SSHD in docker container is evil. Docker-slaves don't need one, and does not require your master to expose JNLP on the Internet
Docker is not just about container, it's also about containers. docker-compose is a popular tool and demonstrate need to combine containers together to build useful stuff. We think a build environment has the same requirement. You need maven to build your project, but you also need a redis database and a web browser so you can run Selenium functional tests. Just create 3 containers, and link them together ! This is exactly what Docker-slaves does, so you can define your build environment as a set of containers.
Docker-slaves let you compose your build environment
... and you can even define those containers using a Dockerfile you store in SCM ! If you love infrastructure as code, you'll be happy to get both your source code, continuous deployment pipeline script, and build environment stored all in your project SCM with plain Dockerfiles. Docker-slaves will build the required image on demand and run the build inside this container.

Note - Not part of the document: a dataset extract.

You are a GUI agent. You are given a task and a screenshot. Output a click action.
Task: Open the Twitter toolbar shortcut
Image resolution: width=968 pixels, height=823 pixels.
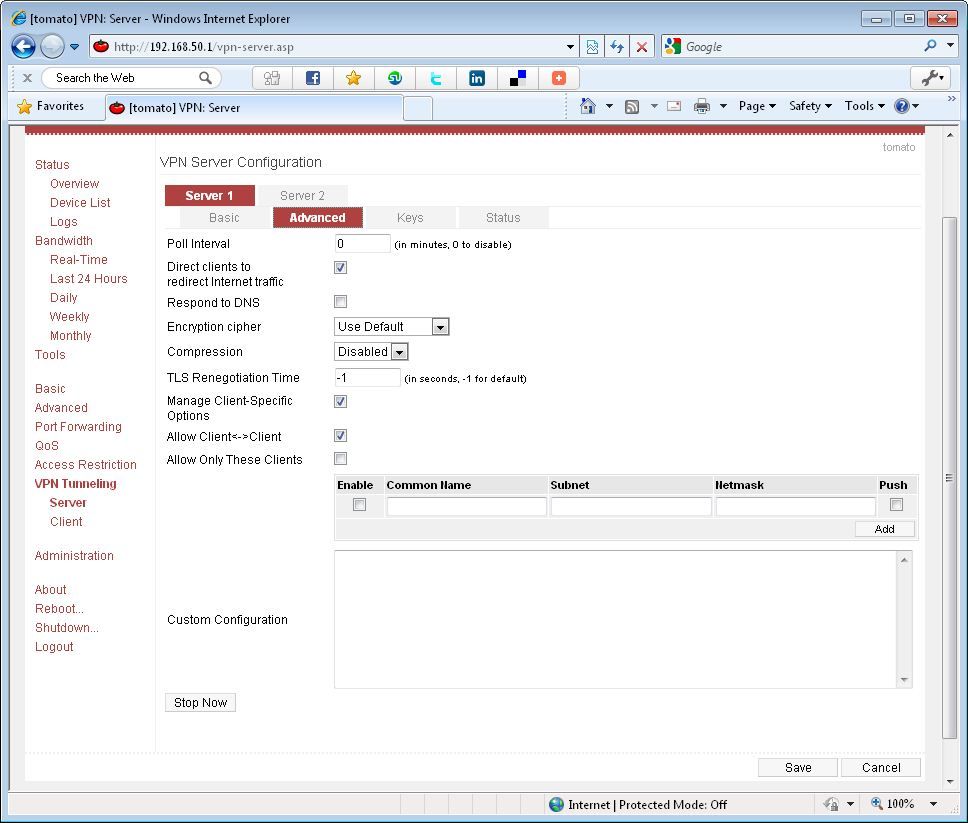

Docker-slaves bring Continous-Delivery-as-Code to next level
Docker slave also adds a transparent "remoting" container so Jenkins plumbing is well setup and all Jenkins plugins work without any change. This includes Pipeline plugin. This plugin used to require a classic jenkins slave as node() to run build step, and this node to host a docker daemon if you want to run anything docker related. With docker slaves, just write your Jenkinsfile without need for a single classic Jenkins executor.
dockerNode("maven:3.3.3-jdk-8") { sh "mvn -version" }
How does this compare to docker-pipeline's docker.inside ? There's no need for a host jenkins Node here, nor a local Docker daemon installed on your jenkins slaves. You can rely on docker swarm to scale your build capacity.
Docker-slaves do embrace Pipeline
Last but not least, Jenkins docker-related plugins use to start with a fresh, new slave, which require to run a full SCM checkout and populate project dependencies. Docker-slaves uses a volume as build workspace, so this one is persistent between builds. There is huge room for improvement here, with assistance for docker's volume-drivers, typically to provide snapshot capability so you can browse workspace for a specific build (to diagnose a build failure) or replicate workspace on cluster.
Docker-slaves workspace is persistent
UPDATE:
For some odd reason (who said "conspiracy" ?) docker-slaves 1.0 was not published in update center (yet). Will need to investigate with Jenkins infra team, but with Jenkins World they are all higly busy this week.